Гунхильда поднялась, опираясь на Ключ от Счастья и готовая вновь пустить его в ход. Но руки Хлоды были пусты, она не творила заклинаний, а только смотрела на Гунхильду.
– Какая же ты дура! – с горестным отчаянием проговорила Хлода. – Зачем ты помешала нам?
– Зачем? – в изумлении повторила Гунхильда. – А по-твоему, я должна была молча смотреть, как вы пытаетесь меня погубить вашими чарами? Может, еще надо было вам подпевать?
– Да, надо было нам подпевать! – раздраженно подтвердила Хлода. – Тебя! Вовсе не на тебя мы плели эти чары!
– Не на меня? Так я тебе и поверила! После того как ты принесла для меня ту гадкую кость, а потом еще пыталась меня обвинить, что это я испортила Ингер!
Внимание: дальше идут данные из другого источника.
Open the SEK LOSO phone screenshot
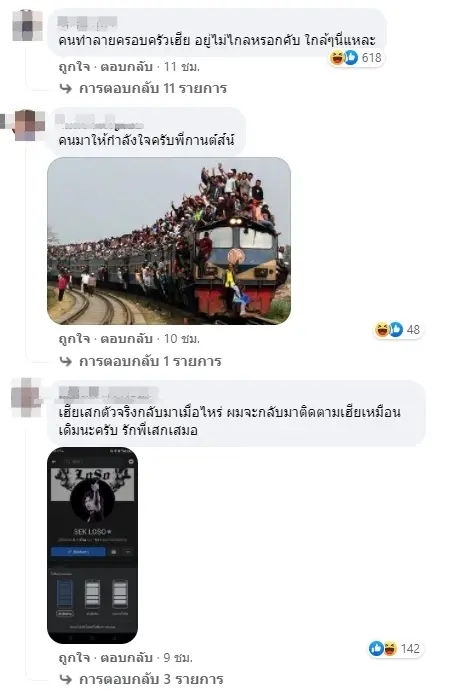464x694 pixels. coord(93,545)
– Так и есть – догадалась! – Хлода горько дернула ртом, но усмешки не получилось. – Да, тогда я еще думала, что надо избавиться от тебя, чтобы мой муж опять стал любить меня. Но с тех пор все изменилось.
– Что изменилось?
– Я узнала, что у меня наконец будет ребенок! И мне больше не нужен муж! У меня будет сын, и ради него я получу почет и уважение на всю жизнь, а потом он будет конунгом, а я – матерью конунга, как мне и положено по рождению. Мне больше не нужен Харальд!
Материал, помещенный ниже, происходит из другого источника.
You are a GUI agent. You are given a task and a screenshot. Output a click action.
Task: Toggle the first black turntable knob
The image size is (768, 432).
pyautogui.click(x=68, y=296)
– Так ты хочешь сказать… – Гунхильда едва не задохнулась. – Что это на Харальда вы тут пели заклинания… Но как ты могла? Он ведь твой муж!
– Он убийца! Они с Гормом убили моего отца и брата! И твоего отца, и твоего брата он убьет, если не сейчас, так через год. А может, и уже завтра! Если бы ты не помешала нам, Харальд упал бы мертвым прямо сейчас, если он не спит, или не проснулся бы наутро. И твои родные могли бы уцелеть. Я пять лет назад ничего не могла сделать, чтобы помочь моим, а ты могла бы! Понимаешь теперь, какая ты дура! Ты могла их спасти! А я могла отомстить за моих родных, раз уж воскресить их невозможно. Вот поэтому ты должна была подпевать нам, а не мешать.
Гунхильда не отвечала. Вот оно что… Как героиня сказаний, Хлода все эти пять лет, притворяясь покорной, таила в душе ненависть и ждала своего часа. Пока она была лишь наложницей младшего конунгова сына, ей приходилось скрывать свои истинные чувства, но теперь, когда она уже почти стала матерью конунгова внука, муж и правда стал ей не нужен и она смогла дать волю своей ненависти. И сама она, Гунхильда, могла бы стать такой… и еще должна будет стать, если…
Мелькнуло в памяти что-то ужасное, что открылось ей в эту ночь… или приснилось, или ведьма успела что-то сказать, прежде чем умереть… Гунхильда не помнила, да и в чем заключается обещанный ужас, тоже не помнила.